Notes On the Fridge

Frequently parents send in notes with their child.  In 23 years of teaching, there have been a few favorites.  I’d like to believe they are all written while the parent is still asleep.  But after parent conferences my illusion is sometimes broken.  These notes adorn my refrigerator and I thought you might like to see them.


Jackie left her work at school.  You should probably have her do it sometime.

Thank you,


(note: I think I speak for all teachers when I say this is the type of home support that incredibly beneficial in helping the children get ahead.  I’ll bet the same note would work on the SAT’s)

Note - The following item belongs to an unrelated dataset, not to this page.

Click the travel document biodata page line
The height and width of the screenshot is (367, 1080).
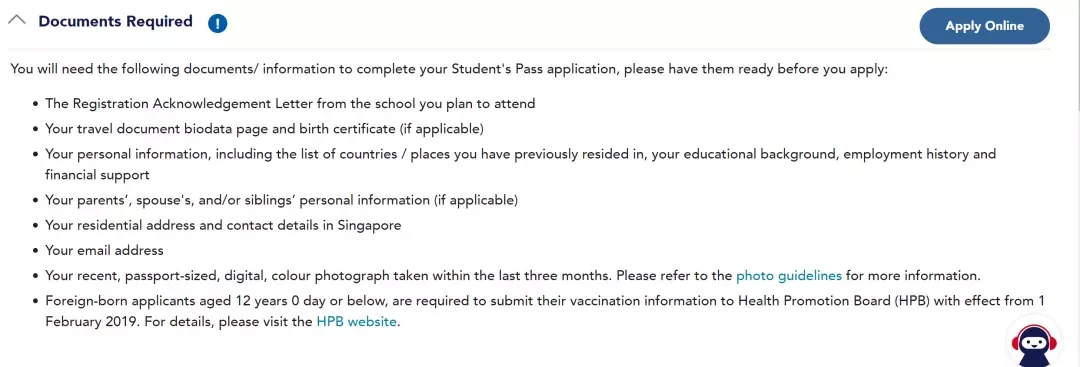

Please excuse Kenny on his boat today as we didn’t have a ruler at home to measure with.  As with any scale, every measurement is critical.

Thank you,

Charley Brown

(note:  No,  I don’t know what boat needed a ruler.  Self medication is not an HMO)


Miss Nichols,

I really like being your student.  To tell you the truth I’m scared to go to Jr. High.  Happy Valentine’s Day.



(note: This was hand written on the back of a Valentine’s Day card, apparently Hallmark had no such sentiment already prepared)


Dear Miss Nichols,

Kenny is sick because I can’t make him wear his coat.  Can you please get him to wear his coat so he doesn’t get sick?

Kenny’s Grandma

(note: This reminds me of the parent who called before school to ask if I could keep the child in for recess because Althea refused to take the garbage out)


Miss Nichols,

Candice had a hard time with her spelling crossword.  I myself SUCK at puzzles and had a hard time helping her. Thank you.

Ms. H.

(note to self – offer after school help on Puzzles for Parents who Suck)


To Whom it may Concern

Yesterday I picked Charles up from school his tummy hurt, I got him home and he got out of the car and through up  a bunch of  stuff.

Thank you,


(note: This is the same parent who told me at conferences that she was a black belt in Judo/Kung Fu/Karate and that she was “allergic to human hair”)


Miss Nichols,

Please excuse Ron yesterday, he had the Hershey squirts.

Mrs. Caldwell


Please excuse Carla from math homework, the cat peed on her pencil.

Ms H


Not everyone has time to write a note.

When one child was about 45 minutes late one morning, his mother threw open the classroom door and shouted to me across the room full of 30 6th-graders… “Sorry John’s late Miss Nichols! Both the washer AND the dryer went tits up today!” ( I guess that was best said in person).